Despite the abundant admonitions of the most illustrious Sheikh Abulfaraj Ben Juzi to shun musical entertainments and to prefer solitude and retirement, the budding of my youth overcame me, my sensual desires were excited so that, unable to resist them, I walked some steps contrary to the opinion of my tutor, enjoying myself in musical amusements and convivial meetings.
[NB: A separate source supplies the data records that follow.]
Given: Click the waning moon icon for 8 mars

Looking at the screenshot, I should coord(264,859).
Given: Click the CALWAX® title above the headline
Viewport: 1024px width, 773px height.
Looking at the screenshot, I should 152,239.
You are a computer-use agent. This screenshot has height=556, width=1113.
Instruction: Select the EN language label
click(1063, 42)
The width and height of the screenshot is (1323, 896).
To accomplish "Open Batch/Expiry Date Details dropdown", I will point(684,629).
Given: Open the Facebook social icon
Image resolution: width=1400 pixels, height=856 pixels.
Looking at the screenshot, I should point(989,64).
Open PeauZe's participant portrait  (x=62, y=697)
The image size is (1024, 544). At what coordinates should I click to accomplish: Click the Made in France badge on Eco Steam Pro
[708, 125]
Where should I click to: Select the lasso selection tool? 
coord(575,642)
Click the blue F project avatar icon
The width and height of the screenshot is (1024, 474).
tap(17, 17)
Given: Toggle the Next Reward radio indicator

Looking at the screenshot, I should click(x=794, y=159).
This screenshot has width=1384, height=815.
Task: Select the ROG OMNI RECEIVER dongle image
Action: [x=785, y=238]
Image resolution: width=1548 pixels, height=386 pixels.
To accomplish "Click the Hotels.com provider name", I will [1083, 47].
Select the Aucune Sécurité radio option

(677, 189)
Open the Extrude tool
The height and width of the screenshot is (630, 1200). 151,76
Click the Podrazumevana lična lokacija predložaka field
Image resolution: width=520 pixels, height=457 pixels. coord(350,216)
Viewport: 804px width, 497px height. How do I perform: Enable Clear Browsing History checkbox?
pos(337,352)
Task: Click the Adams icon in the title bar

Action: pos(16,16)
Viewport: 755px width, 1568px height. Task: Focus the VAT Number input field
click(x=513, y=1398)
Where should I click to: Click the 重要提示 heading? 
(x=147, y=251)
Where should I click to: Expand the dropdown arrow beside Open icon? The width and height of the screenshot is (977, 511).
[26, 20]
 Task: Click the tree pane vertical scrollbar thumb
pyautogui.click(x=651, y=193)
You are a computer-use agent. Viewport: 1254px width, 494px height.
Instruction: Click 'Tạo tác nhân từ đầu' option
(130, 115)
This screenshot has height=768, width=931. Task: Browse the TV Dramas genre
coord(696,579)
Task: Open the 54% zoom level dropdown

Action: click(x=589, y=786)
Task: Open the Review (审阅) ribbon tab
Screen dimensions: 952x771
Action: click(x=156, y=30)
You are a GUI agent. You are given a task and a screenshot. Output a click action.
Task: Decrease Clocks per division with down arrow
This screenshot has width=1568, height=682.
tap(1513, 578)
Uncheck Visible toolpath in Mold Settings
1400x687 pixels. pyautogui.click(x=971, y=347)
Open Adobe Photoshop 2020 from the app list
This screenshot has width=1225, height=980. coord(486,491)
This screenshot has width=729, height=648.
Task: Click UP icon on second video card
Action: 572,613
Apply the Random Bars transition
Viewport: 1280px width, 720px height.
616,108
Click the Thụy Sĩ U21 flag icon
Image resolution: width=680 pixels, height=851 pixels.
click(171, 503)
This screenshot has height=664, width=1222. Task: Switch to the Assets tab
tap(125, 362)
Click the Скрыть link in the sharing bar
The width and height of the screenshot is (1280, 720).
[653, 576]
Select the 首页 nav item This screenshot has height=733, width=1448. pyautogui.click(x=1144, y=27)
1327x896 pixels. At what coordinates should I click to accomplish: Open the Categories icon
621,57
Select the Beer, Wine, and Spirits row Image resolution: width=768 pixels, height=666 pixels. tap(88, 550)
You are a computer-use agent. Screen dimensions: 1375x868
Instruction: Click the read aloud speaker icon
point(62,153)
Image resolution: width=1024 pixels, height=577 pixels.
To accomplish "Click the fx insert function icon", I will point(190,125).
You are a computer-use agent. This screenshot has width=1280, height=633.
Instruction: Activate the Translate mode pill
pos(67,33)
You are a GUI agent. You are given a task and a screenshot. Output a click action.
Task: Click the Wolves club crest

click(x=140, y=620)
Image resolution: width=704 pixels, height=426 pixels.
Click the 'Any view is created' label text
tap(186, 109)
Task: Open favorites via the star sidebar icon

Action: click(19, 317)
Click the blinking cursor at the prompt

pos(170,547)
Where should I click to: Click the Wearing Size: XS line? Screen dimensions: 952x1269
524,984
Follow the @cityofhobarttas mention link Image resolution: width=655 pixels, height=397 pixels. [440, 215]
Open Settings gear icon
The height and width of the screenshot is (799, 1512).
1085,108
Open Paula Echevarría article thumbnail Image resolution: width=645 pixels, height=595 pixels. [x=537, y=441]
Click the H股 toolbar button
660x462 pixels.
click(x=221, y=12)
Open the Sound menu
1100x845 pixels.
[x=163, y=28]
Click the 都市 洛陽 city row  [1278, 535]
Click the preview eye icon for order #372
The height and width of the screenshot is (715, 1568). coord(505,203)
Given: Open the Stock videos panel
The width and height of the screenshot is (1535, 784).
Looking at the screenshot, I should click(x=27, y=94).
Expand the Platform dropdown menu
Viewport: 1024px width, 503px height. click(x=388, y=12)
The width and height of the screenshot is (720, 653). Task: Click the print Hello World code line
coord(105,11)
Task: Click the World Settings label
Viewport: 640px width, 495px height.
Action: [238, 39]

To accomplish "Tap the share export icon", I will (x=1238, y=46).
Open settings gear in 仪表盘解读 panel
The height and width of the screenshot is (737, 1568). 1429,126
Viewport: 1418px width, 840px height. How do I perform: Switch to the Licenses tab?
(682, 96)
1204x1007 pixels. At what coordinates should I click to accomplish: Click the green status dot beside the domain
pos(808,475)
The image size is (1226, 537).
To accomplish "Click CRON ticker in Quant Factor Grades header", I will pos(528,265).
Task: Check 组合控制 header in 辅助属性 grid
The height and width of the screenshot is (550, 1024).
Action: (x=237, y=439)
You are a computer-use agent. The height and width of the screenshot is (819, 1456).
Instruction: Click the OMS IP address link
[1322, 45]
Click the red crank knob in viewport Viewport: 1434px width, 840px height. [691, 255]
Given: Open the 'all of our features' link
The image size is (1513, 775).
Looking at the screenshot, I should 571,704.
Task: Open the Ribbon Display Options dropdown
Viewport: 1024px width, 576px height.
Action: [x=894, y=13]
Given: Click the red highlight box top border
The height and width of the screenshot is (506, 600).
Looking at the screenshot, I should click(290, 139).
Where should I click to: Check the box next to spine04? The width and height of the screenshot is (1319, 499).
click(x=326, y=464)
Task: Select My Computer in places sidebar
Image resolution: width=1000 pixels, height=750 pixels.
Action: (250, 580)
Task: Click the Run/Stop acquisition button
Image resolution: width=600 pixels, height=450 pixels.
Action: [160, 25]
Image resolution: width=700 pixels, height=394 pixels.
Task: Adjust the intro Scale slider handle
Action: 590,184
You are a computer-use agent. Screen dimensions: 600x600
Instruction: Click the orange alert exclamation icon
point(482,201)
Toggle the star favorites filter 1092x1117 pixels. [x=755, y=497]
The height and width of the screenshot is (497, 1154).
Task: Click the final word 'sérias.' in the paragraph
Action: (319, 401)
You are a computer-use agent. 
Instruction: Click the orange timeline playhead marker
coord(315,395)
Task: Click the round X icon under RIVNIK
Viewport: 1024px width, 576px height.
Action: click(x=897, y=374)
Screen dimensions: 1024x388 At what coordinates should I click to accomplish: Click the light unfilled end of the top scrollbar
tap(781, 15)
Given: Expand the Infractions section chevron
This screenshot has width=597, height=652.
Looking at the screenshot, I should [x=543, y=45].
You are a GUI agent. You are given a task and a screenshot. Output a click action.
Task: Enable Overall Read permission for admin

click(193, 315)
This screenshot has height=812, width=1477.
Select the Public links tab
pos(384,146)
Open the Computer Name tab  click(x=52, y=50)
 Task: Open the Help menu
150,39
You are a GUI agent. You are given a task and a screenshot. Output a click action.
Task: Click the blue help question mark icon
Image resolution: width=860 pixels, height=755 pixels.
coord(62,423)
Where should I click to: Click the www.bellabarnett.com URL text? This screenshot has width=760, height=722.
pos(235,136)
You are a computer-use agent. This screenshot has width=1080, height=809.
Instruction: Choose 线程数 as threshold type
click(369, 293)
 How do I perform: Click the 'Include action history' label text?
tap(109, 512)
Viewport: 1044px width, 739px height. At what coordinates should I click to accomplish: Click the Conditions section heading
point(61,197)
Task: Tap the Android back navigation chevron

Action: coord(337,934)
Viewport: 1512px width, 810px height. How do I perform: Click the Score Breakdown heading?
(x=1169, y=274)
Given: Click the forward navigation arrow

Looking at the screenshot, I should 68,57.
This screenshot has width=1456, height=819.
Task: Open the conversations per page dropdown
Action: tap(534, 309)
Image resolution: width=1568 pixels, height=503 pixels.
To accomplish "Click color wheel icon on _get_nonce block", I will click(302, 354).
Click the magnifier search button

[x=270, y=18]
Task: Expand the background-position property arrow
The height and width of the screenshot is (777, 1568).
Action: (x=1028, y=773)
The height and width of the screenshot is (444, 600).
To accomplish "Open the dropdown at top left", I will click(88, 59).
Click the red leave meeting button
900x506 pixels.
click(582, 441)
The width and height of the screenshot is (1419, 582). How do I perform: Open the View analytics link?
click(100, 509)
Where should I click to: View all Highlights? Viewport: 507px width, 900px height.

When the advice of my sheikh occurred to my mind, I said:

‘If the qazi were sitting with us, he would clap his hands.
If the muhtasib were bibbing wine, he would excuse a drunkard.’

Thus I lived till I paid one night a visit to an assembly of people in which I saw a musician.

Thou wouldst have said he is tearing up the vital artery with his fiddle-bow.
His voice was more unpleasant than the wailing of one who lost his father.

The audience now stopped their ears with their fingers, and now put them on their lips to silence him. We became ecstatic by the sounds of pleasing songs but thou art such a singer that when thou art silent we are pleased.

No one feels pleased by thy performance
Except at the time of departure when thou pleasest.
When that harper began to sing
I said to the host: ‘For God’s sake
Put mercury in my ear that I may not hear
Or open the door that I may go away.’

In short, I tried to please my friends and succeeded after a considerable struggle in spending the whole night there.

The muezzin shouted the call to prayers out of time,
Not knowing how much of the night had elapsed.
Ask the length of the night from my eyelids
For sleep did not enter my eyes one moment.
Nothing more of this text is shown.